(Collected data entries)

########################################

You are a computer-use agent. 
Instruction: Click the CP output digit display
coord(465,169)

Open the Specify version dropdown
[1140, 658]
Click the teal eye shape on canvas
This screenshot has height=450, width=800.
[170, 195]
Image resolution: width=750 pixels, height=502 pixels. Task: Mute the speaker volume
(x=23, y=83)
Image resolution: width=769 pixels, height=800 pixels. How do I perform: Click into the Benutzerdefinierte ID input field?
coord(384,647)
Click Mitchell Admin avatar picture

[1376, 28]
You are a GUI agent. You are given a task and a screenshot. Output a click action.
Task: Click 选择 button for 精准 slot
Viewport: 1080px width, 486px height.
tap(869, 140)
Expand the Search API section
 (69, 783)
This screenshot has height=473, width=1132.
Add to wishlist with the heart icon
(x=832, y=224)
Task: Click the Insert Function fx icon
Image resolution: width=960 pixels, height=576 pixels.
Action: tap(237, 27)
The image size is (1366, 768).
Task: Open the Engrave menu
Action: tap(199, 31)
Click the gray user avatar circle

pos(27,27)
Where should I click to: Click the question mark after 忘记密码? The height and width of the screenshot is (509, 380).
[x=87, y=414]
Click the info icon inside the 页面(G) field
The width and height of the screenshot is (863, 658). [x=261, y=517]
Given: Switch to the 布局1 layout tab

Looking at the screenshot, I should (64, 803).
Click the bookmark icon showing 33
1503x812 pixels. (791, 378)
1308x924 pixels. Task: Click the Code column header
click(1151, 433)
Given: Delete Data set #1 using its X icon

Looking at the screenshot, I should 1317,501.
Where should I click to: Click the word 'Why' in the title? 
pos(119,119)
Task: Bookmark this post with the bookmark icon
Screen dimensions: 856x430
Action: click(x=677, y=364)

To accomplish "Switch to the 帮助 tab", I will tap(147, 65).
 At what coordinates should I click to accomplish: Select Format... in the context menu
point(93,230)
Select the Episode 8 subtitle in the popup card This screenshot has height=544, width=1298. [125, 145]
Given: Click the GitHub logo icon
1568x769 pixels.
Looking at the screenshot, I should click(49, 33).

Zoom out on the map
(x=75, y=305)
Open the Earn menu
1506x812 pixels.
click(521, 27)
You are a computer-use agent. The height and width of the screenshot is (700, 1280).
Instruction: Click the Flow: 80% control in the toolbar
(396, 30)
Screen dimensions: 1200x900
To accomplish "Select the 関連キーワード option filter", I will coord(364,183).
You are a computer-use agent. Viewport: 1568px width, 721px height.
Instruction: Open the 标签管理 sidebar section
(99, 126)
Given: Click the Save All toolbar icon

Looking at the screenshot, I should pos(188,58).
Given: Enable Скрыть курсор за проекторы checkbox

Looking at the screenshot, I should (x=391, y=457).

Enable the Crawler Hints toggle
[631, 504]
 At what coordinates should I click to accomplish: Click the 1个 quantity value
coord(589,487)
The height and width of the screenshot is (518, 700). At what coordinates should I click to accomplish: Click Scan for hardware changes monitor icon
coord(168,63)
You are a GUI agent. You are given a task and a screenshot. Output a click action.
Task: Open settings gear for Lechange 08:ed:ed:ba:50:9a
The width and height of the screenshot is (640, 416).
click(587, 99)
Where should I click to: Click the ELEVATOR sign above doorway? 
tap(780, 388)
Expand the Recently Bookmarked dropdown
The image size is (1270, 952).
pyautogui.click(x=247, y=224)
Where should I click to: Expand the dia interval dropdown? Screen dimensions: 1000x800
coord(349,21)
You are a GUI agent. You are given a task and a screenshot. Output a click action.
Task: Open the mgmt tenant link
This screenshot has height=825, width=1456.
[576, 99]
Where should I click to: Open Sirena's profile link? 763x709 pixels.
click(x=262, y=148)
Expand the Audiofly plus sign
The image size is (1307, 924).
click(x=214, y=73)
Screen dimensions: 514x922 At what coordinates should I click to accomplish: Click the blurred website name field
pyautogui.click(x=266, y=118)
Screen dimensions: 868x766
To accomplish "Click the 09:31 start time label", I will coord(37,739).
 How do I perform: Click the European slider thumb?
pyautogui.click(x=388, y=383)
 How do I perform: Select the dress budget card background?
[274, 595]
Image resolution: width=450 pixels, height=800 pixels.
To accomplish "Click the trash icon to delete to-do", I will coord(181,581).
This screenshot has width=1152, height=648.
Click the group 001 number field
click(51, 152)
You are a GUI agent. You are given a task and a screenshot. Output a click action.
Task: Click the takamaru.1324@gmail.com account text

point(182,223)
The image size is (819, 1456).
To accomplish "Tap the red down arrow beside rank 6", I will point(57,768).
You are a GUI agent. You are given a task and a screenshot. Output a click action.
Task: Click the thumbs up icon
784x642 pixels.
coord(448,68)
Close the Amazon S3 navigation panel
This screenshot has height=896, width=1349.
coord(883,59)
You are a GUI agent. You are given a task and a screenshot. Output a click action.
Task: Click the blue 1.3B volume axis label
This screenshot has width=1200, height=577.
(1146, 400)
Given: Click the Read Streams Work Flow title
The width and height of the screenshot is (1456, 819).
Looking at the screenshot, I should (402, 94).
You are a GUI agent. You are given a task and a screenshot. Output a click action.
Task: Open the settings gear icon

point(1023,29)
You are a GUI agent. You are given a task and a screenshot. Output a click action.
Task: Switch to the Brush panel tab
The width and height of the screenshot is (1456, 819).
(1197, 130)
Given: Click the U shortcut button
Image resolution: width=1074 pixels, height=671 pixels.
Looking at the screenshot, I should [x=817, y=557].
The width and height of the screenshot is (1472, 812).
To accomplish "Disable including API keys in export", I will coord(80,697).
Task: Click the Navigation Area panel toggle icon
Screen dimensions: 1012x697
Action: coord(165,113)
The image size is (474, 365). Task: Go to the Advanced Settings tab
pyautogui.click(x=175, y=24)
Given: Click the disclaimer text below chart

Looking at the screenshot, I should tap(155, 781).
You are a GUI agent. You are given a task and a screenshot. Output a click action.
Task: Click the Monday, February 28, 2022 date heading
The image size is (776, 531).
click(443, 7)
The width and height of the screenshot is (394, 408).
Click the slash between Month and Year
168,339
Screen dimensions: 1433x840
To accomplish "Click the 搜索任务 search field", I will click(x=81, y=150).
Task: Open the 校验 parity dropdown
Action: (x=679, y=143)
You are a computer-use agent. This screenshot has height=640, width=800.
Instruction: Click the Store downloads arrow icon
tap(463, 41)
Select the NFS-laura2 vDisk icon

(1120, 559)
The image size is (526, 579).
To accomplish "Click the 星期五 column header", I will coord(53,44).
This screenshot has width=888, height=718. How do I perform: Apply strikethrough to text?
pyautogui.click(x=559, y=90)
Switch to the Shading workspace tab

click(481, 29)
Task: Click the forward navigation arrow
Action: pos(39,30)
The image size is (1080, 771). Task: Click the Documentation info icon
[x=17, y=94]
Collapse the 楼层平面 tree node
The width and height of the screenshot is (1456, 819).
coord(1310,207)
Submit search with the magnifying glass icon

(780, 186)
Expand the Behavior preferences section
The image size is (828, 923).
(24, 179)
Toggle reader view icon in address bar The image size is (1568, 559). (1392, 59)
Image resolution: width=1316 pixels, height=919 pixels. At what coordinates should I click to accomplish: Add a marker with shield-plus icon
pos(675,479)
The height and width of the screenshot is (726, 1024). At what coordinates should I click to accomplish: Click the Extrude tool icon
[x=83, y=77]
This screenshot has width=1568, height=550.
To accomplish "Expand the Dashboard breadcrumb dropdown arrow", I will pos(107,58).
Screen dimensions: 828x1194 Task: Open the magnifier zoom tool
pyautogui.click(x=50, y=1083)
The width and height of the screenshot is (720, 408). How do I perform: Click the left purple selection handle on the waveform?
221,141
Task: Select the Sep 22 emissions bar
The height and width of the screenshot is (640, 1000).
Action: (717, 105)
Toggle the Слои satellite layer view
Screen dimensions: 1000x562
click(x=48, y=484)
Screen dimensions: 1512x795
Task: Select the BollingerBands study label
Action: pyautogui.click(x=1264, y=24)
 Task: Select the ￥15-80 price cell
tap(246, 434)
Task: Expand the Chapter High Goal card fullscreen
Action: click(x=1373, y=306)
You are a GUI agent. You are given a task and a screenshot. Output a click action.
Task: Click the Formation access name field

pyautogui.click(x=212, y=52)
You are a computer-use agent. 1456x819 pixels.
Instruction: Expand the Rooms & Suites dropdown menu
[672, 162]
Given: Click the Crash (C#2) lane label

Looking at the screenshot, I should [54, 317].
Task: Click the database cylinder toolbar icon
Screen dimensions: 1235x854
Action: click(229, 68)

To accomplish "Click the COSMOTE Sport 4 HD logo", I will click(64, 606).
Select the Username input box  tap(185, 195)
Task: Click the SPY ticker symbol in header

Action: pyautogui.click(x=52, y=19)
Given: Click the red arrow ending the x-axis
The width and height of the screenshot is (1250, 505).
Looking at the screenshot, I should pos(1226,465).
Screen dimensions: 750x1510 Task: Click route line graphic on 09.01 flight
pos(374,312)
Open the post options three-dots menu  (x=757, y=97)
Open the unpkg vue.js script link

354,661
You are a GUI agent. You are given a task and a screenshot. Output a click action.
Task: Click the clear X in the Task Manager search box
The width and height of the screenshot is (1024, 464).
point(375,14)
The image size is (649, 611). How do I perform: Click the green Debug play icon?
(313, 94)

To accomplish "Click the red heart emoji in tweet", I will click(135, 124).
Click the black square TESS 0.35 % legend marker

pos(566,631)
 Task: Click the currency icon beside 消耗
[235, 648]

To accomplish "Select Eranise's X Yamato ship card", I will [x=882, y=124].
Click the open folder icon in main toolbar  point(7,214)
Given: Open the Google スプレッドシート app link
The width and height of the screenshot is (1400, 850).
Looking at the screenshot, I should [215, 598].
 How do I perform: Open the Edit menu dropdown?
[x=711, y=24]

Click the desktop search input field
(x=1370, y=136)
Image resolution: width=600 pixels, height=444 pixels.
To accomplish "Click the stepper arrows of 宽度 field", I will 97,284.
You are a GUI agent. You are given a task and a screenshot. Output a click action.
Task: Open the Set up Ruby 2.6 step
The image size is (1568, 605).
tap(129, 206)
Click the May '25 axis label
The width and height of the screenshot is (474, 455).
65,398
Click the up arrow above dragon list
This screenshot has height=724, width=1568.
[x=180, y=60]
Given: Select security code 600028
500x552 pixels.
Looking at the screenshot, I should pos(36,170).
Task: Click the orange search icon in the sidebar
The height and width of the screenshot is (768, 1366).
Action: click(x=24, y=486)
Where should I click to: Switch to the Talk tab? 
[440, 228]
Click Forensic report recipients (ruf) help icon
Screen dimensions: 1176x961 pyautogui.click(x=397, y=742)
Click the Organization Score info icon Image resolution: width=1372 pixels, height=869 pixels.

########################################

● Aim of the task: Put the lines of the material starting at the line containing "Click the May '25 axis label" and ending at the line containing "Looking at the screenshot, I should pos(36,170)." into a numbered list, leaving out any blank lines.

● Task response:
1. Click the May '25 axis label
2. The width and height of the screenshot is (474, 455).
3. 65,398
4. Click the up arrow above dragon list
5. This screenshot has height=724, width=1568.
6. [x=180, y=60]
7. Given: Select security code 600028
8. 500x552 pixels.
9. Looking at the screenshot, I should pos(36,170).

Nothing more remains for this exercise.